I’ve watched my children hit milestone after milestone—teeth
have come in, and cribs have gone out. I
have celebrated with that bittersweet feeling that is so much a part of my
motherhood. There’s the joy that my
healthy, beautiful children are thriving, and there’s the sadness that their
days of being my babies are numbered.
As they’ve grown, so have I—right alongside them I have
reached milestones that no one else notices, but I still celebrate them with
gusto and gratitude. Today I am
celebrating my top five motherhood milestones, as each of them has taken me to
the next level as a mother, just like my kids keep reaching the next levels as
1. No Longer Obsessed With Sleep.
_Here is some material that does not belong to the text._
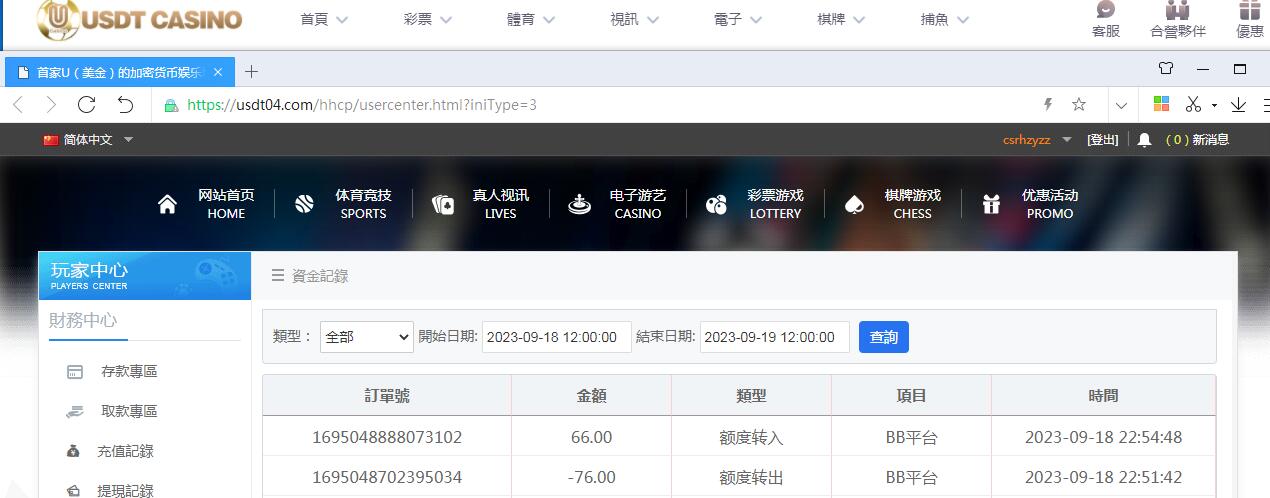Viewport: 1270px width, 498px height.
Task: Click the browser download arrow icon
Action: pyautogui.click(x=1238, y=104)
In the early days of my motherhood, I could
not imagine a day when I wouldn’t be obsessed with sleep: my children’s sleep,
my sleep, other people’s sleep. That day
finally arrived, and I was shocked to find myself obsessing about something other than sleep. (Turns out, when I get enough sleep, I have
just enough energy to obsess about the size of my thighs.)
2. No Longer Afraid of Being Judged. This milestone may be one of my
favorites. Early on, I was insecure
about every single aspect of my mothering, from nursing to working to
discipline and diet. I lived with a
quiet, persistent fear that other people were judging me and that I was falling
short. Then, one day I was in the
grocery store and my daughter threw an epic tantrum over a Hello Kitty cookie. I took a deep breath, grabbed a copy of US
Magazine to peruse and waited for it to pass. Not until I got into the car did I realize that I never once worried
what other grocery store patrons were thinking of me. I simply forgot to worry about being judged,
and I never looked back.
I can relax a little when my kids are coloring or playing school or having a snack.
3. Let ‘Em Work It Out. Having two kids who are only 18 months apart
means I’ve witnessed countless arguments over sharing or the lack thereof. For years I jumped in to negotiate, arbitrate
and placate those situations. Then, one
day I didn’t. I sat back. I sipped my tea. I gave them a chance to work it out. I didn’t do or say anything. That was the first day I ever let my kids
work through conflict on their own. From
that day forward, I learned to intervene only when blood or weapons are drawn.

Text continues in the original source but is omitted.